REQUIREMENT: Your task is to print, exactly and only, the lines from the start of the entries below through the line with "619x412 pixels.". Include both ends, but skip the pictures.

PROVIDED RECORDS:
^^^^

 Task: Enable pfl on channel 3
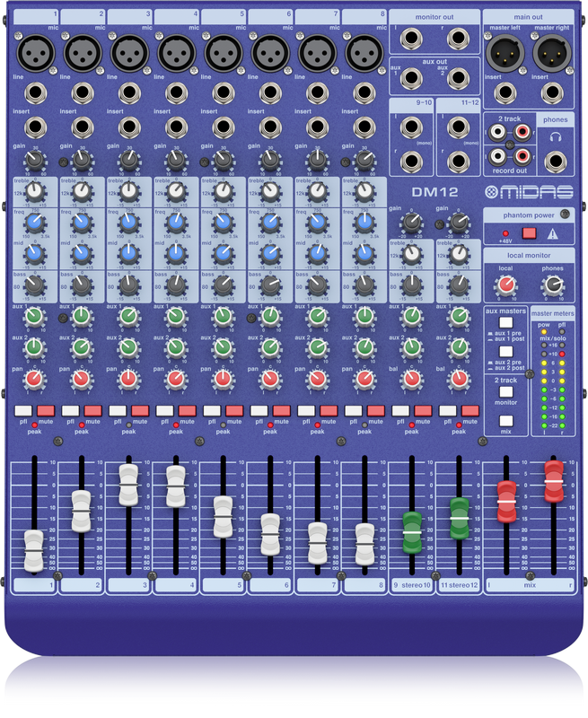click(118, 410)
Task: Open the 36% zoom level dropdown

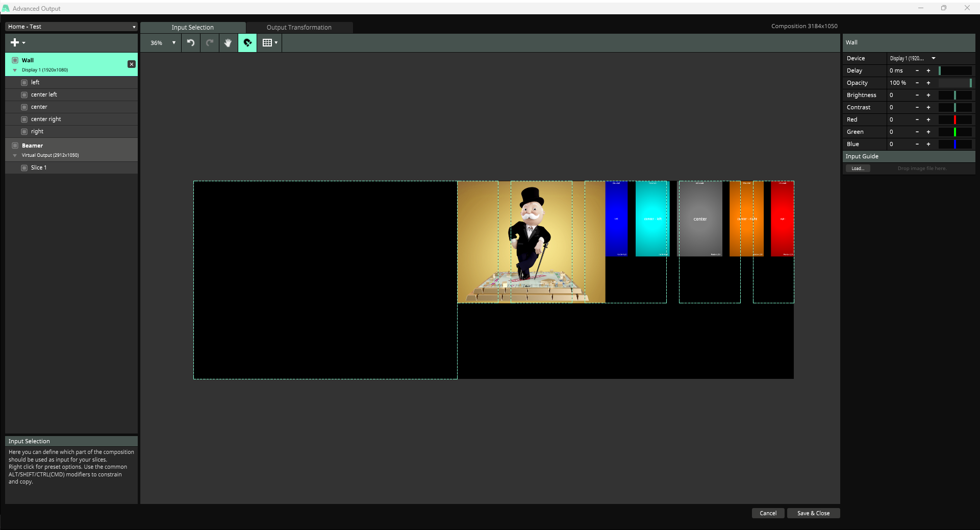Action: coord(163,43)
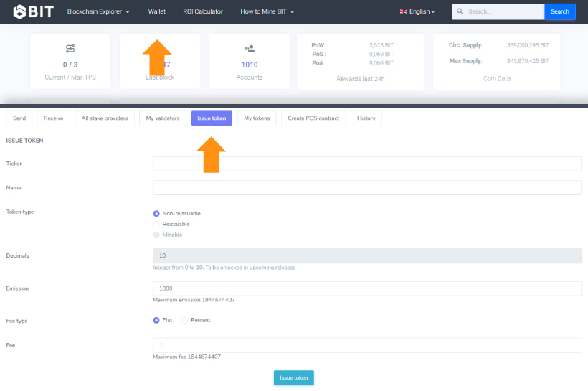The image size is (588, 391).
Task: Expand How to Mine BIT menu
Action: [x=267, y=12]
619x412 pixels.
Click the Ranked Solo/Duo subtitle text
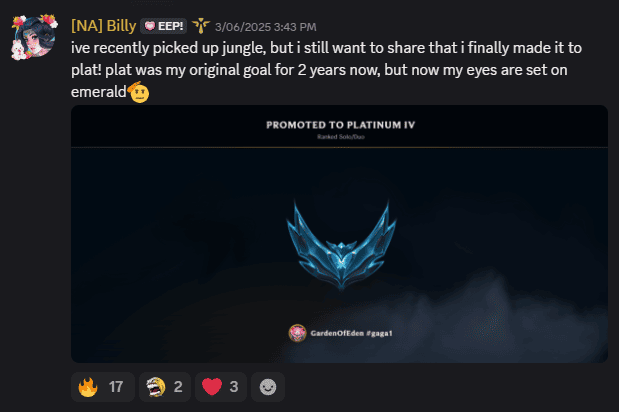click(x=341, y=137)
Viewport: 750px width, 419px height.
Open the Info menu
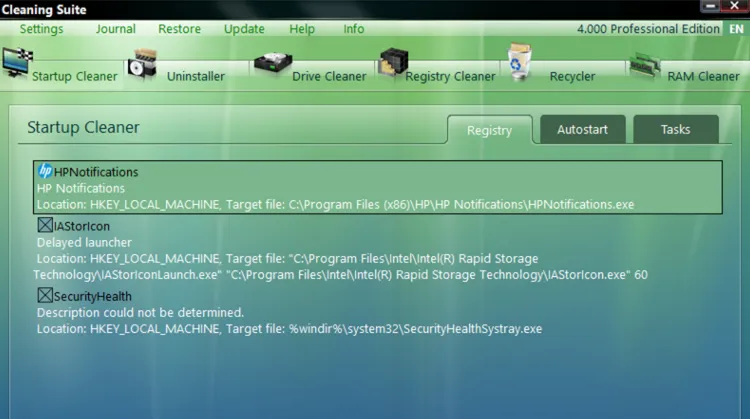(x=353, y=29)
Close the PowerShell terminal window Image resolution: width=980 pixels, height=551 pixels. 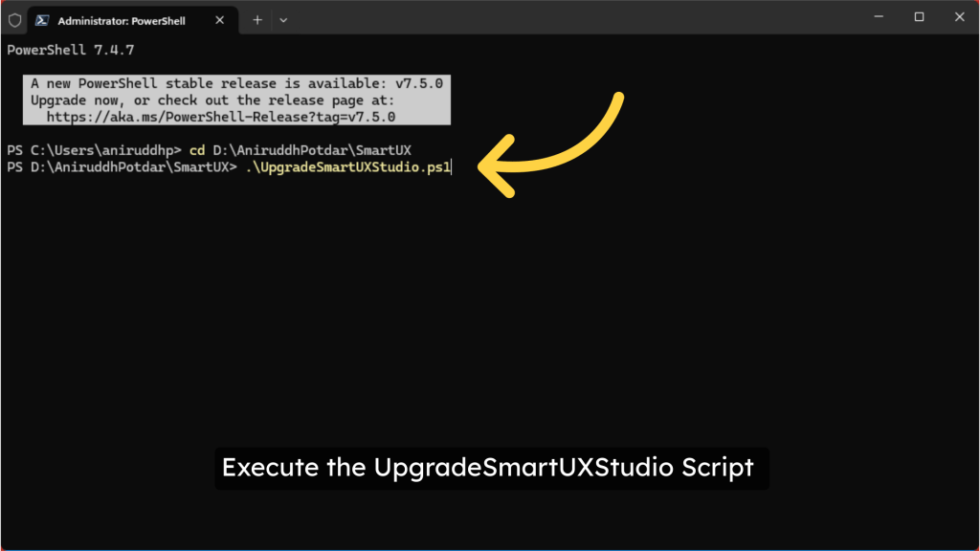point(957,17)
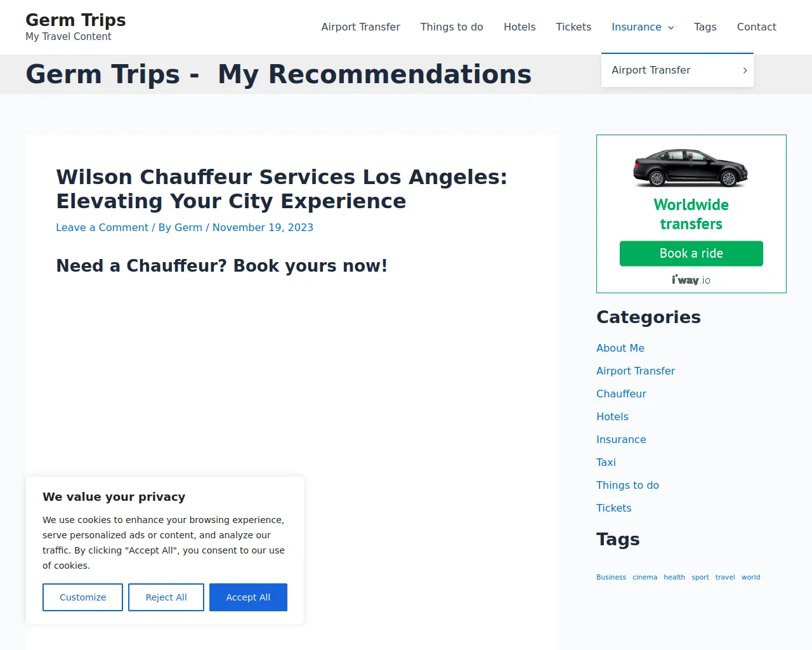Screen dimensions: 812x650
Task: Expand the Airport Transfer submenu arrow
Action: (x=745, y=70)
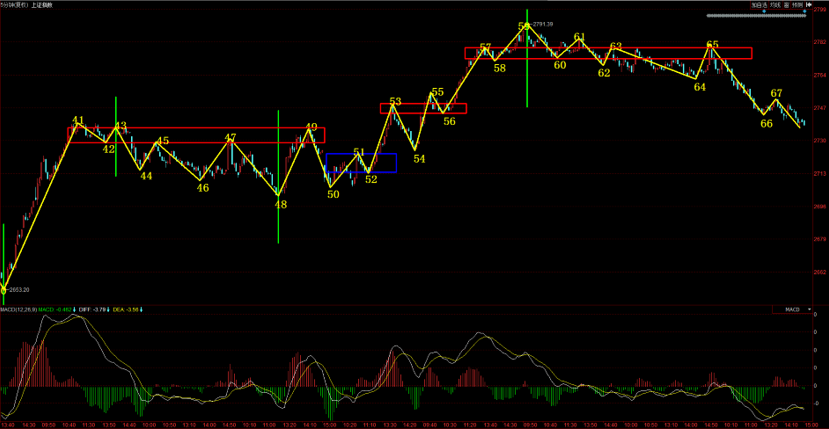Viewport: 829px width, 429px height.
Task: Click the 2653.20 low price marker
Action: pyautogui.click(x=20, y=290)
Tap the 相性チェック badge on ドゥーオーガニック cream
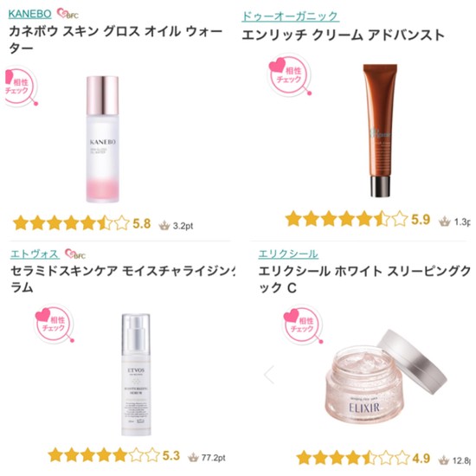 click(x=289, y=75)
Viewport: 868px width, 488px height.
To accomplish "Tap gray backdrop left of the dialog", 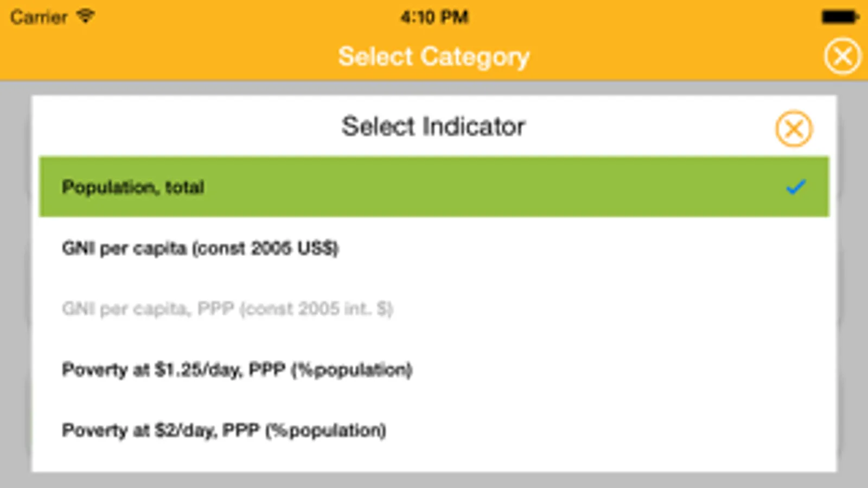I will [15, 282].
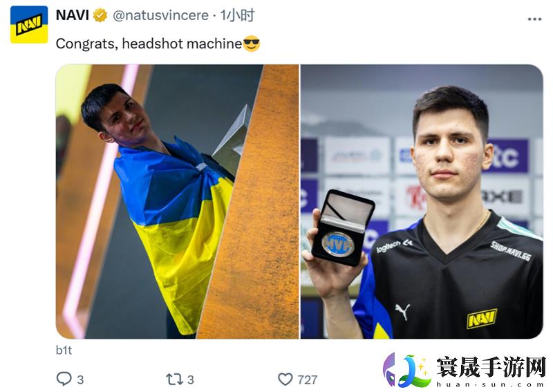
Task: Click the retweet arrows icon
Action: point(175,380)
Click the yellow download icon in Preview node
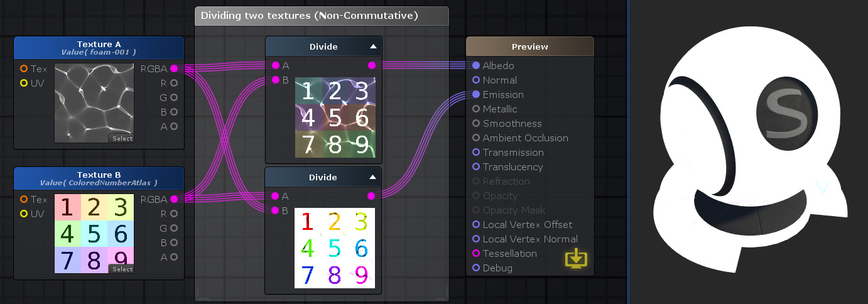Viewport: 868px width, 304px height. tap(577, 258)
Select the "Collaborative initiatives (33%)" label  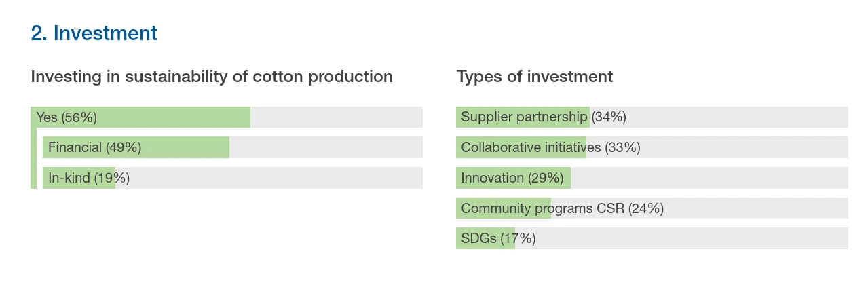[550, 147]
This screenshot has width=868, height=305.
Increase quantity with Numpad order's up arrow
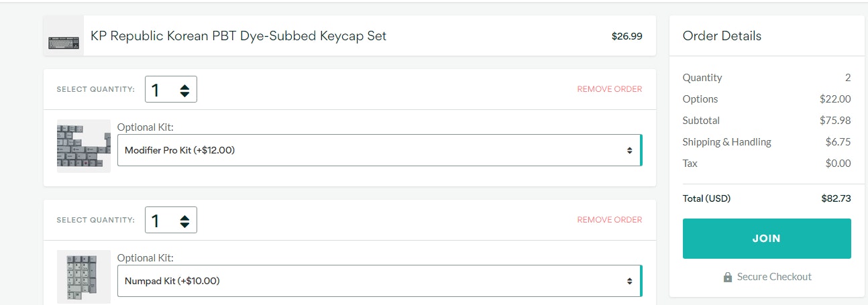click(185, 216)
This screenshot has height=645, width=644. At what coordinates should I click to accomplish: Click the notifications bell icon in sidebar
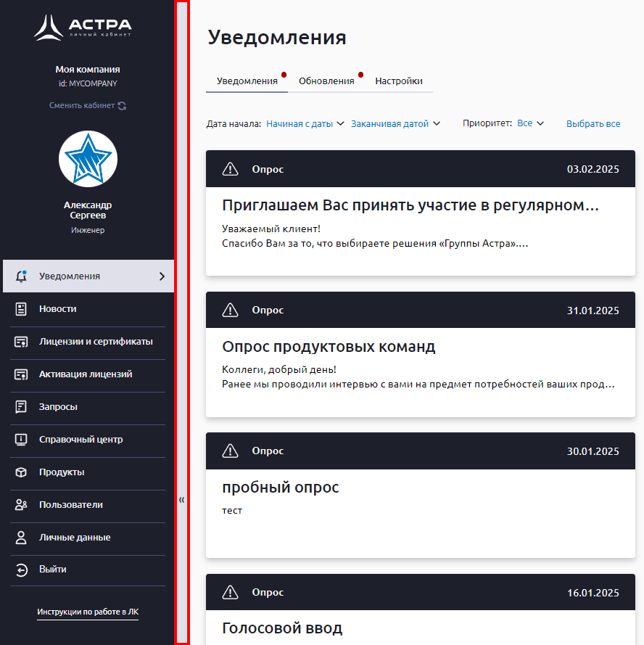[21, 276]
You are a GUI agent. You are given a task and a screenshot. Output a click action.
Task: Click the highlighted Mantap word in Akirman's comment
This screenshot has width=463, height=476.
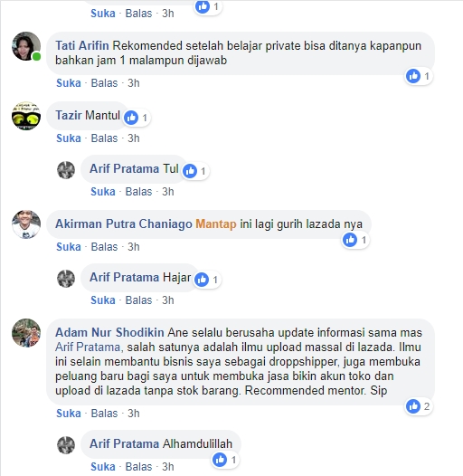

^^^^

RESPONSE:
 Task: Enable pfl on channel 3
click(118, 410)
Task: Open the 36% zoom level dropdown

Action: coord(163,43)
The image size is (588, 391).
Task: Expand How to Mine BIT menu
Action: [x=267, y=12]
619x412 pixels.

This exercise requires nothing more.